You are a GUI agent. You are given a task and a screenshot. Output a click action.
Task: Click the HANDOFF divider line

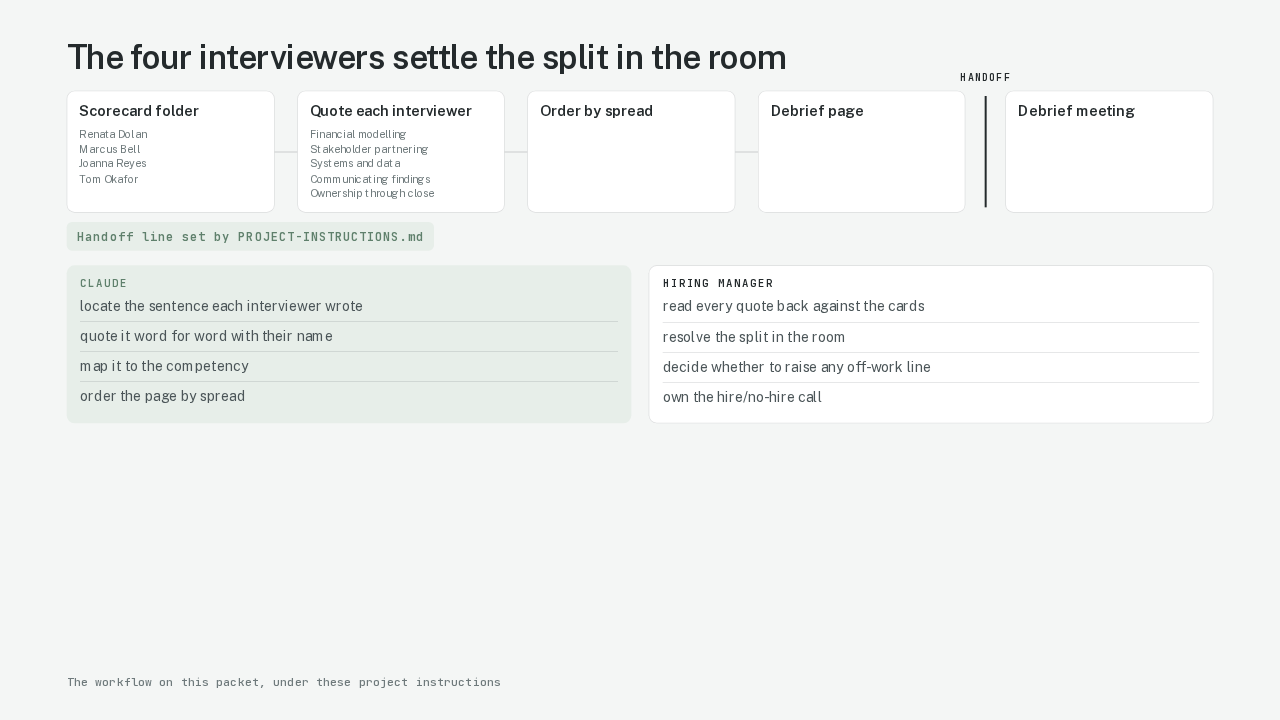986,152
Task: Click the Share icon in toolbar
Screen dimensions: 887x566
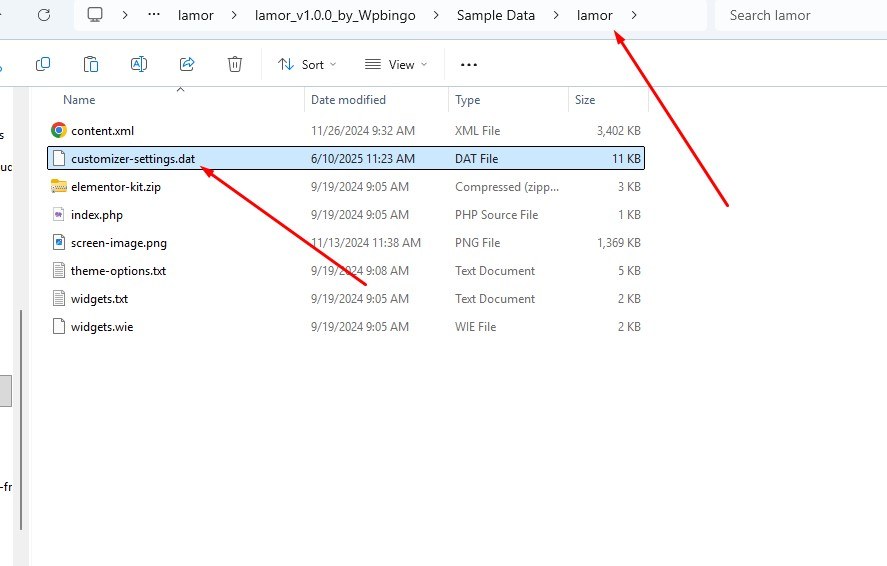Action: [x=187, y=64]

_OBJECTIVE_
Add 109 to every coordinate in the answers and write out the records again, requests included, from the line containing "Task: Click the Share icon in toolbar" up to and including the last line of the records. Leave the pictures out.

_RESULT OF THE EXERCISE_
Task: Click the Share icon in toolbar
Screen dimensions: 887x566
Action: [x=296, y=173]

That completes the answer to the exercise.